Given records:
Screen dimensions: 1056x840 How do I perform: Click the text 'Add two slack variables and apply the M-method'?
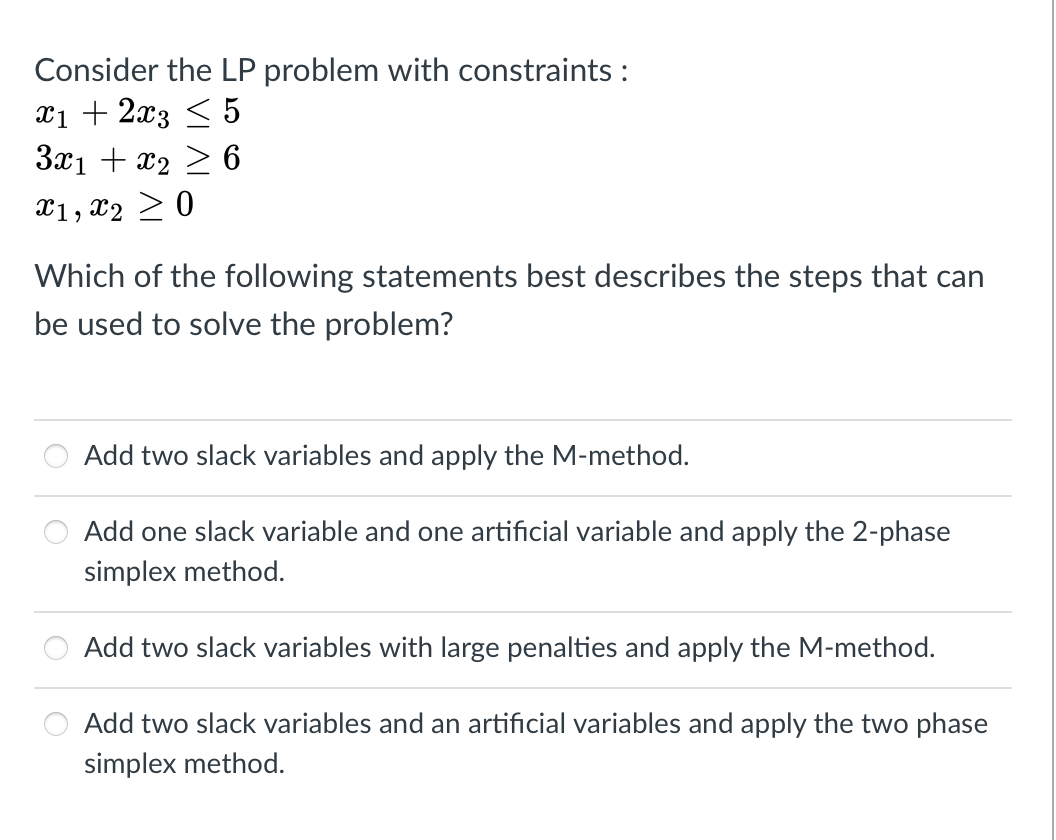[387, 456]
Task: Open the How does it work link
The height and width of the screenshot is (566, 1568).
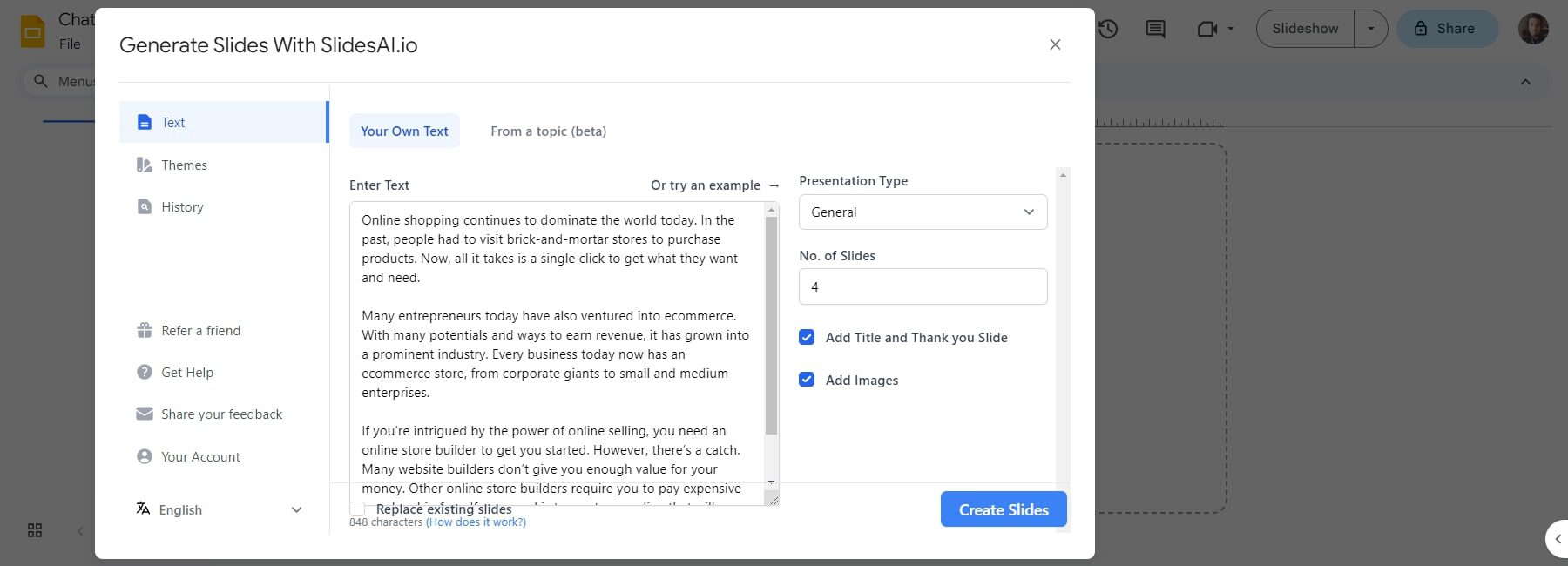Action: click(476, 522)
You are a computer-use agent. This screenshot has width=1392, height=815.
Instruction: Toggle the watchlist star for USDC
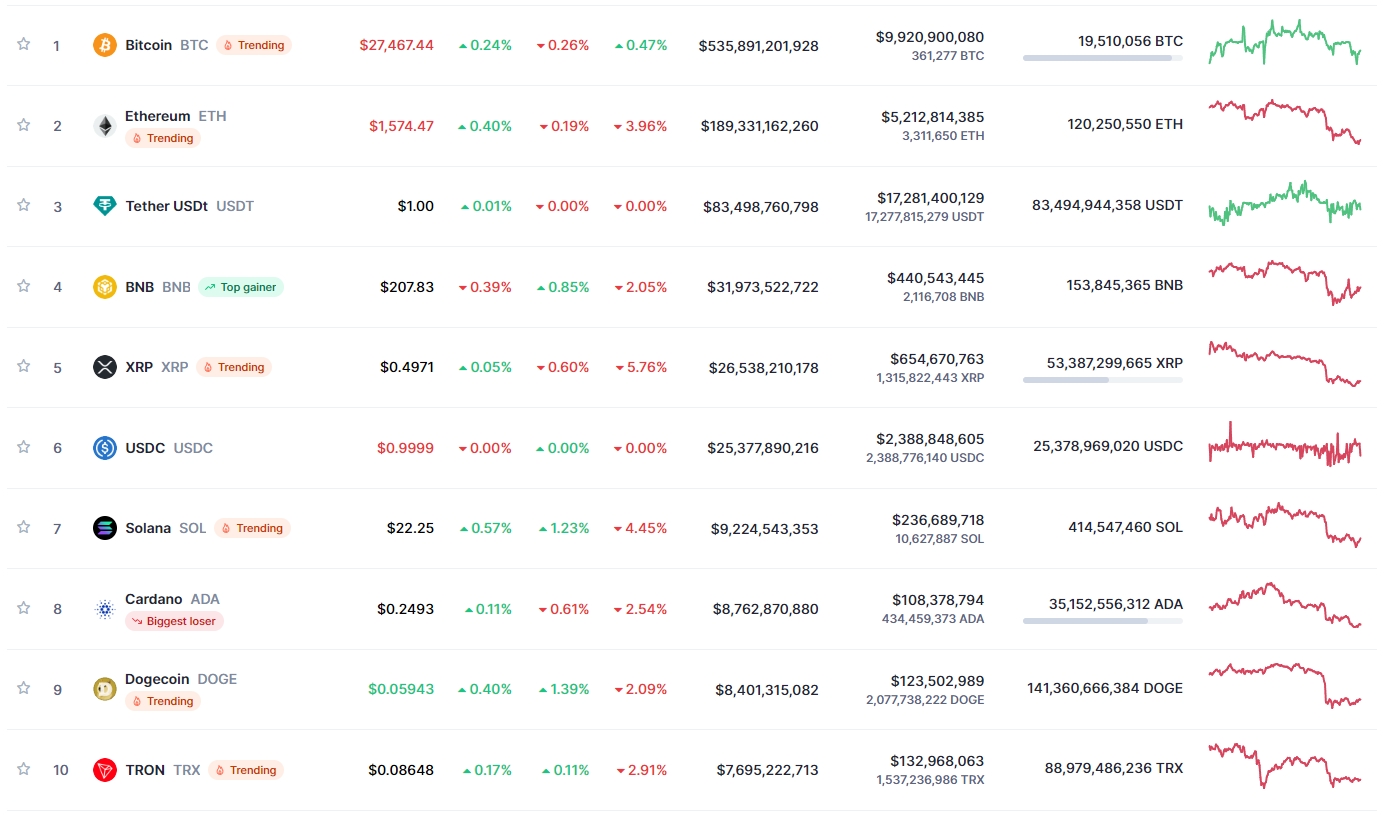(24, 447)
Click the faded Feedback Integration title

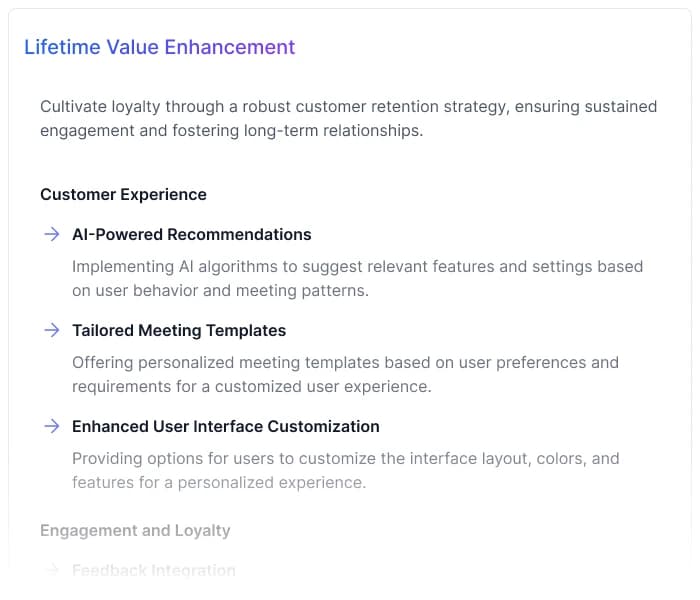coord(153,570)
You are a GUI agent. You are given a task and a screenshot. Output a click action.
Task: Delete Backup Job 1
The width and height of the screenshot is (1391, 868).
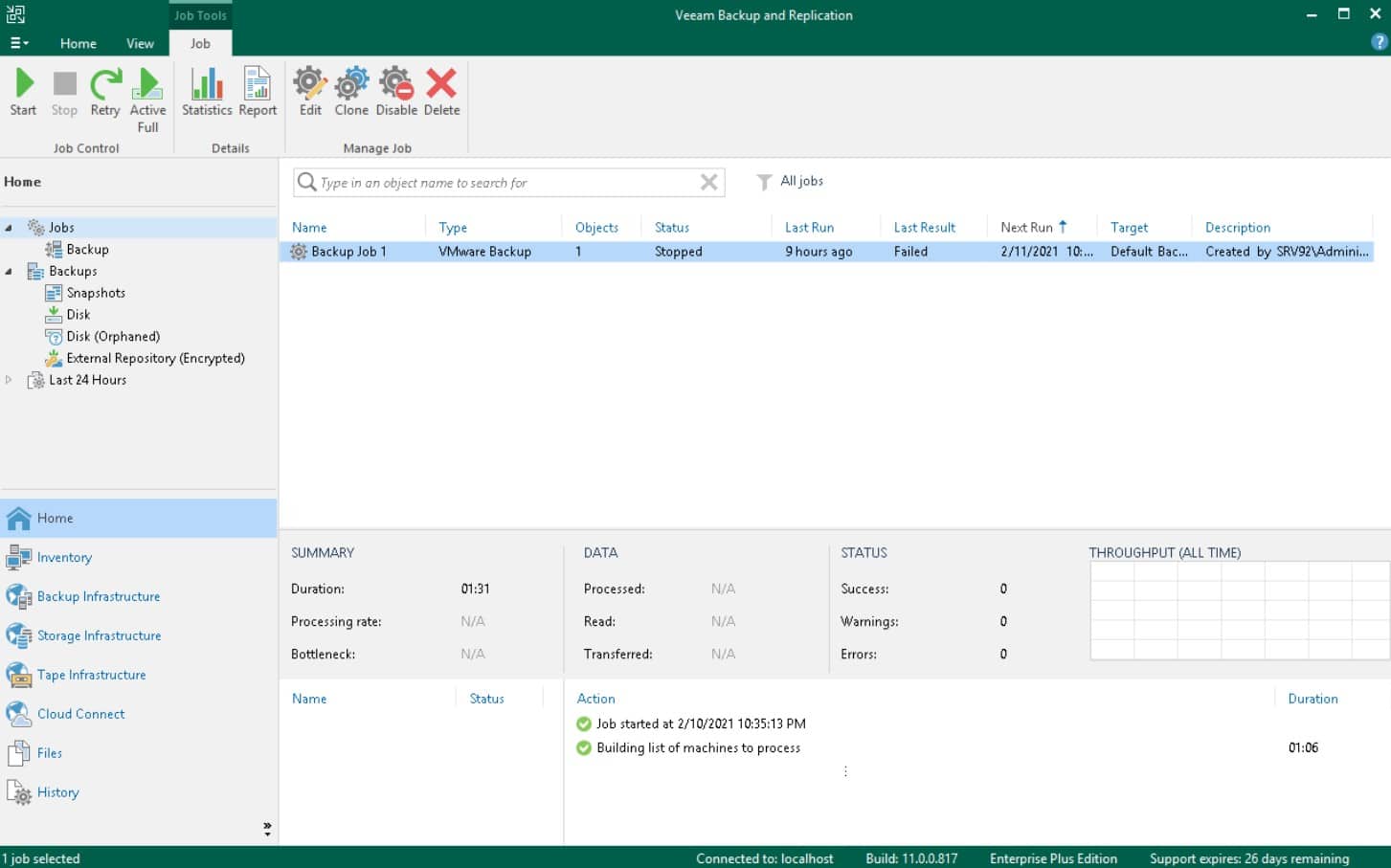pyautogui.click(x=440, y=91)
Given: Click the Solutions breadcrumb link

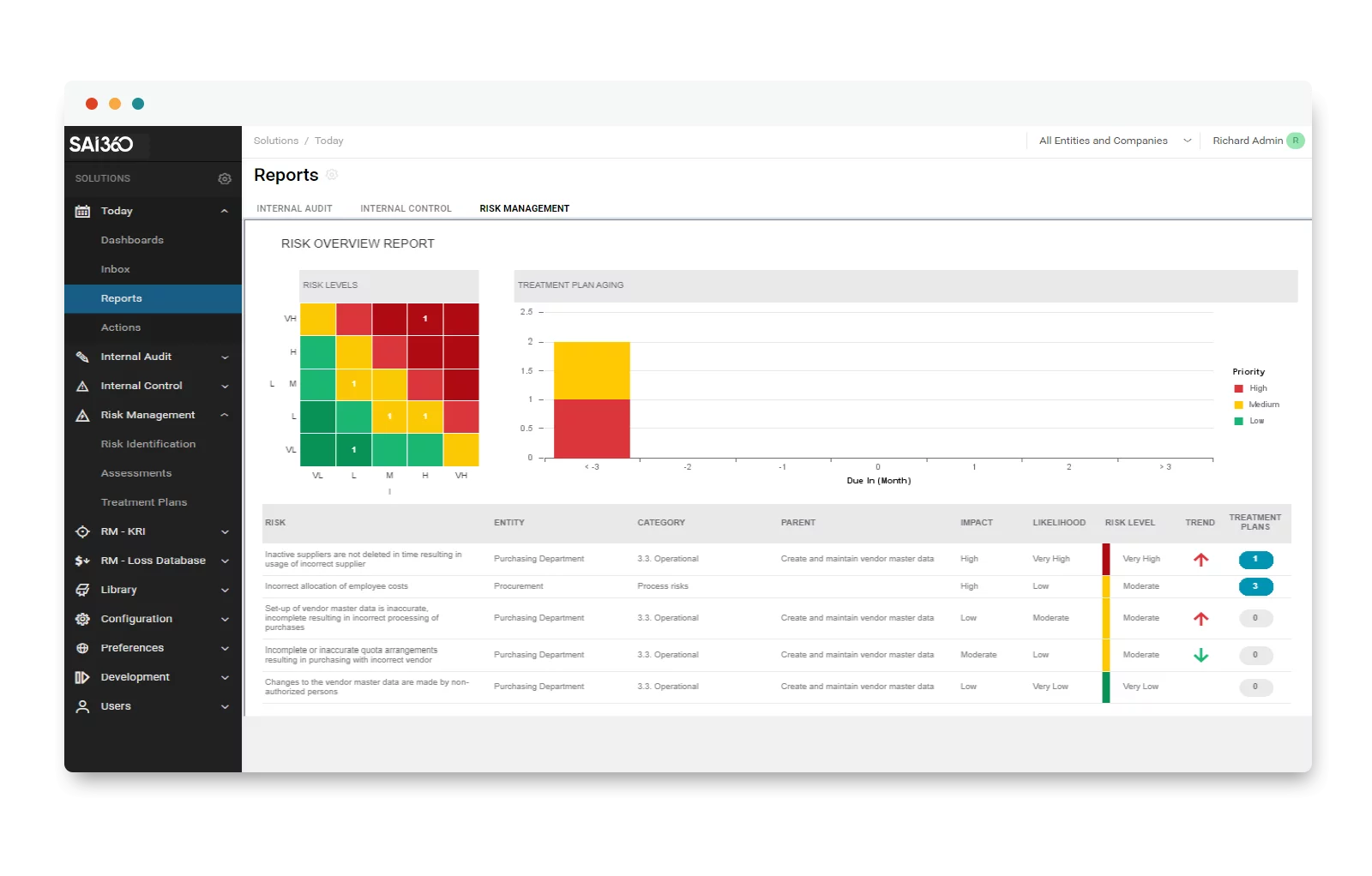Looking at the screenshot, I should (275, 140).
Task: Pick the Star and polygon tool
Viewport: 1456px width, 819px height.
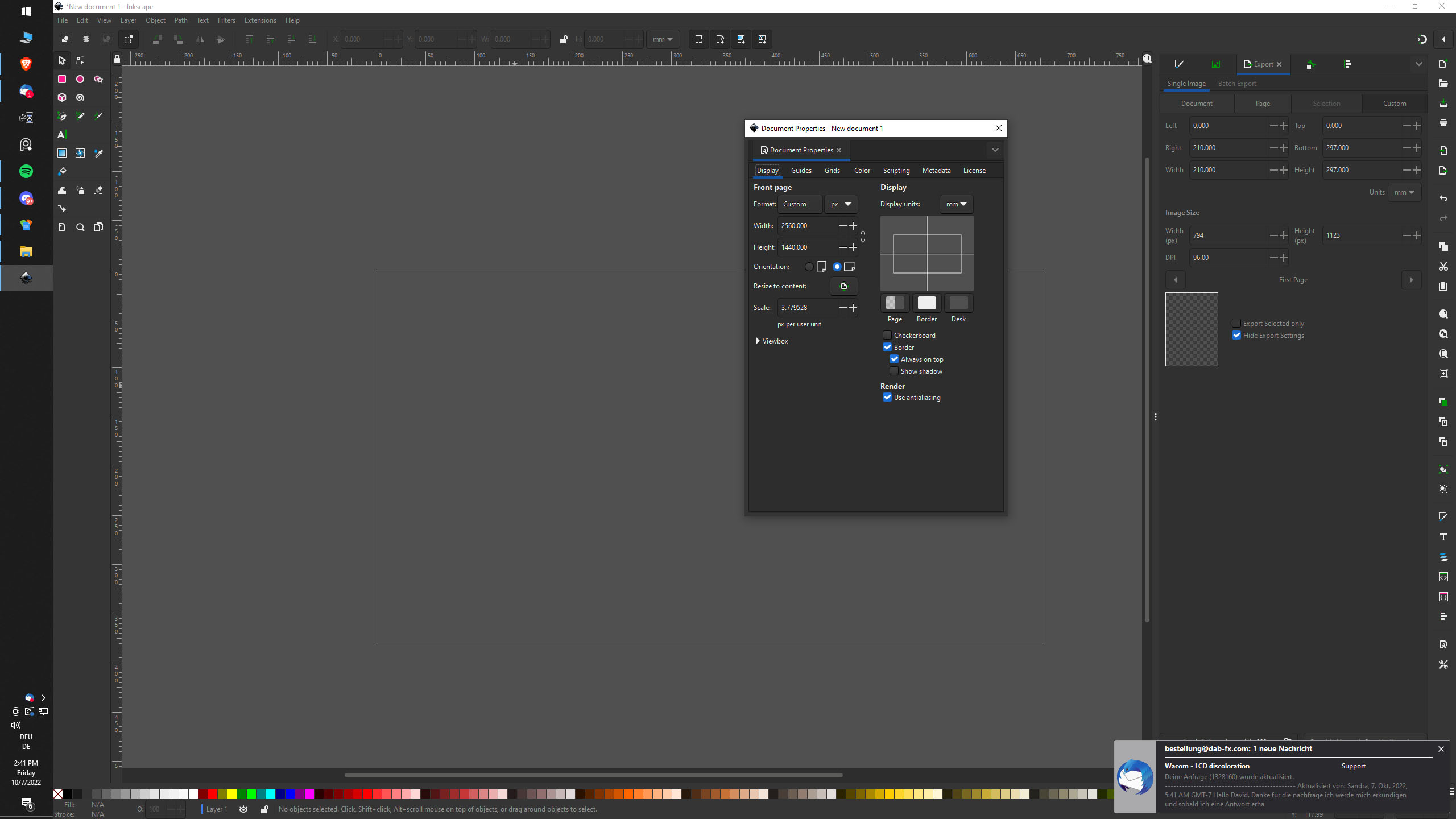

What is expected: Please give all the records above as a Markdown table with the columns "No." and "Record text," one row per line, skipping blank lines and leaving the pictures out.

Written answer:
| No. | Record text |
|---|---|
| 1 | Screen dimensions: 1056x840 How do I perform: Click the text 'Add two slack variables and apply the M-method'? |
| 2 | [387, 456] |
| 3 | Task: Open the How does it work link |
| 4 | The height and width of the screenshot is (566, 1568). |
| 5 | Action: click(476, 522) |
| 6 | You are a computer-use agent. This screenshot has width=1392, height=815. |
| 7 | Instruction: Toggle the watchlist star for USDC |
| 8 | (24, 447) |
| 9 | Click the faded Feedback Integration title |
| 10 | coord(153,570) |
| 11 | You are a GUI agent. You are given a task and a screenshot. Output a click action. |
| 12 | Task: Delete Backup Job 1 |
| 13 | The width and height of the screenshot is (1391, 868). |
| 14 | pyautogui.click(x=440, y=91) |
| 15 | Given: Click the Solutions breadcrumb link |
| 16 | Looking at the screenshot, I should (275, 140). |
| 17 | Task: Pick the Star and polygon tool |
| 18 | Viewport: 1456px width, 819px height. |